Ramsey Naja: Back to school. Again

Ramsey Naja is CCO at JWT MENA

Now that the back-to-school campaigns are done, dusted, and consigned to that folder labelled “recycle for next year”, I hope that everyone responsible for those cruel abominations will reflect on the damage they have done and repent in the most meaningful way their faith provides.

For an industry that prides itself on feeling the consumer pulse so much that it borders on sexual harassment, the sheer callousness these campaigns represent is frankly mind-boggling.

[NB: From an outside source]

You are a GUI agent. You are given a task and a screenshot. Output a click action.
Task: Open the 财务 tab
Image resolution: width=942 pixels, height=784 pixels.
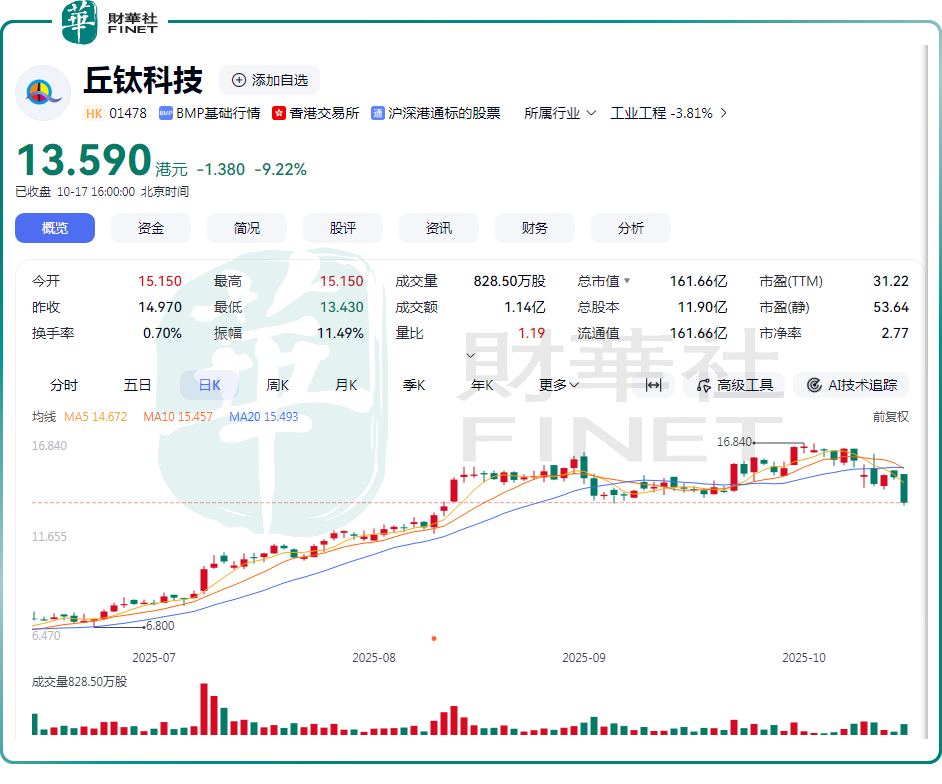(535, 228)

Here you are, jauntily skipping between autumn leaves as you try to catch that colourful butterfly when, bang, ‘back to school!’ barks that billboard at you, ‘back to school!’ screams the shop front and ‘back to school!’ is the reminder from every media channel you come into contact with. It is enough to make you feel like the victims of a vast conspiracy concocted by brands that just hate to see you having a good time. Worse, it is enough to make you hate those brands for the rest of your life.

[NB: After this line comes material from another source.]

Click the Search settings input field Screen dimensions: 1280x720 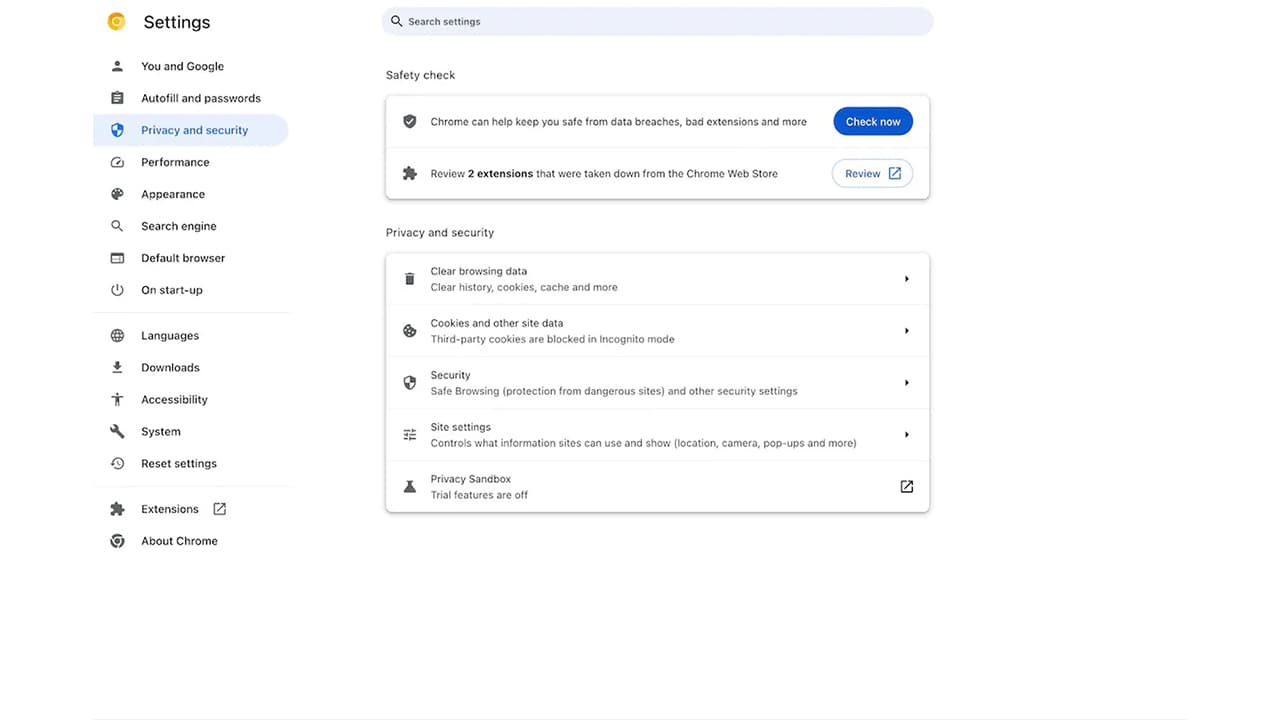[x=657, y=21]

So allow me to apologise, please, on behalf of all of us, to every child out there and to every child that we have been, not just for putting them through that same traumatic experience every year, but mostly for the neglect that this repeated faux-pas represents, along with the barbaric lack of empathy it suggests.

Our industry has regularly reinvented new ways to celebrate Christmas, Valentine’s Day, Eid and World Hugging Day. It has come up with delicate and sensitive ways to communicate with diarrhoea and hemorroids sufferers and invented a blue liquid for you-know-what.

And yet, come September, it blunders and blusters in the most heartless fashion, and with our most vulnerable audience. In fact, we’ve been doing this for so long it is no wonder the new generation hates our guts.

I know this sounds frivolous. After all, back-to-school campaigns are meant for parents. Indeed, that same billboard announcing the bad news to pupils is likely to make its intended target actually dance with joy and relief. But regardless of such considerations, with the arsenal of tools and channels at our disposal today, not to mention the kind of thinking that enables us to sugar-coat the bitterest of pills, we would be fools to keep recycling that obsolete package. If we want to enlist new fans to our industry, we might as well go back to school ourselves.